Is LegalSifter a Minimum Viable Product?

When I joined LegalSifter as chief content officer after having been on my own for fifteen years, I entered a process-driven world. I’m now part of a production line that combines technology and expertise to create software and advice. There’s lots to keep track of, so we’d be lost without our databases.
But I haven’t taken the time to become familiar with the broader conceptual framework. Instead, I’m privy to discussions in which words like agile, lean, kaizen, waterfall, scrum, roadmap, kanban, and others are bandied about, leaving me not much the wiser. But I made an exception for the phrase minimal viable product, or MVP.
I looked into the concept of MVP after hearing people use it in a manner that doesn’t inspire confidence—as an excuse. A product is lacking in some fundamental way? Well that’s OK, it’s an MVP! They’ll work out the kinks as they go along!
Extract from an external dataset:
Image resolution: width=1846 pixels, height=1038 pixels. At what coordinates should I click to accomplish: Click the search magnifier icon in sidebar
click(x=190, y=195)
Instead of deciding for ourselves what MVP means, it makes sense to start with a definition. The notion of MVP appears to arise out of the lean startup world. Here’s the definition popularized by Eric Ries:
The minimum viable product is that version of a new product which allows a team to collect the maximum amount of validated learning about customers with the least effort.
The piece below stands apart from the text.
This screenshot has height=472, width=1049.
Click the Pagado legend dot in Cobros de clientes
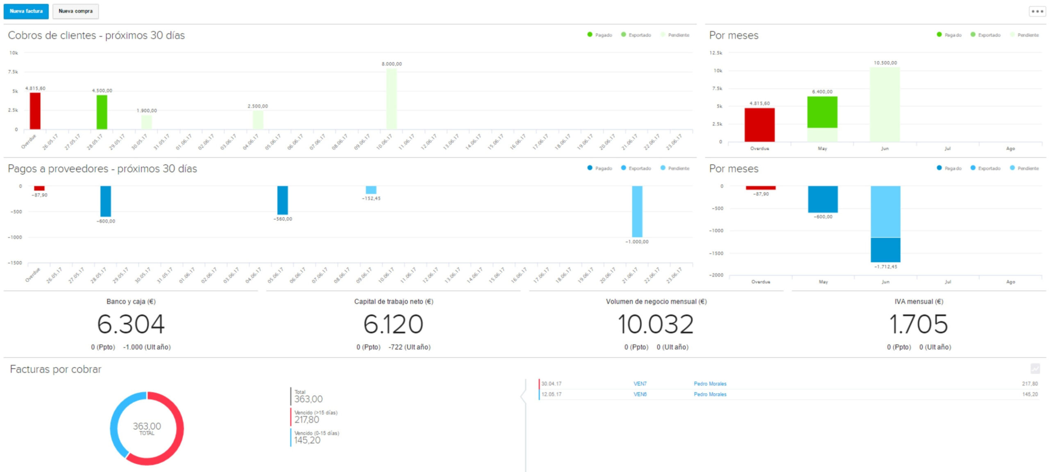589,35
Regarding the notion that MVP is a license to build something basic, even flawed, here’s what Eric says:
MVP, despite the name, is not about creating minimal products. If your goal is simply to scratch a clear itch or build something for a quick flip, you really don't need the MVP. In fact, MVP is quite annoying, because it imposes extra overhead. We have to manage to learn something from our first product iteration. In a lot of cases, this requires a lot of energy invested in talking to customers or metrics and analytics.
Here's another take, from the consulting firm Slalom:
As this definition makes clear, the MVP is not a product with the least possible functionality necessary for a public launch. It has nothing to do with publicly releasing a product at all. Rather, the MVP is the key to using the scientific method for building products. It is purely a mechanism for validated learning, used to test hypotheses and discover what will meet customers’ needs.
OK! Now we’re getting somewhere. But once I was able to safely discard the MVP-as-excuse rationale, it caused me to wonder whether MVP is relevant to LegalSifter. I’ve concluded that mostly, it isn’t.
That’s because we’re not working with a clean slate. Instead, we’re faced with making sense of a mass of chaotic data—the world’s contracts. That requires understanding deals, the real and not-so-real issues underlying deals, the good and not-so-good ways people try to express those issues, and what makes sense, in terms of deal points and the language used to express them.
Mostly, that work doesn’t require validated learning from clients. Instead, it requires data scientists, contracts specialists, and processes that allow those teams to combine their talents and work effectively. The one exception is when clients roll up their sleeves and help us produce Sifters (our algorithms) and advice for a particular kind of transaction—we’re happy to have their expertise. But in that capacity, they’re not really clients; they’re more teammates. Otherwise, clients are primarily in the unenviable position of being prisoners of a dysfunctional contracts ecosystem.
What clients can mostly help us with is refining the user experience. And their needs determine where we turn our attention. But that’s not particularly challenging, compared with producing Sifters and the advice that accompanies them.
So no, MVP isn’t something I’ve heard anyone at LegalSifter talk about.
But let’s return to what people think MVP means. In that regard, sure, LegalSifter started business once those in charge thought they had something to sell. Given the task, necessarily LegalSifter’s first offerings were minimal. But that’s OK—given the monumental nature of the task, you have to start somewhere. Everything since has involved incrementally building on that starting point, and that’s the way things will continue.
And thankfully, we haven’t had occasion to trot out MVP as an excuse for screwing up.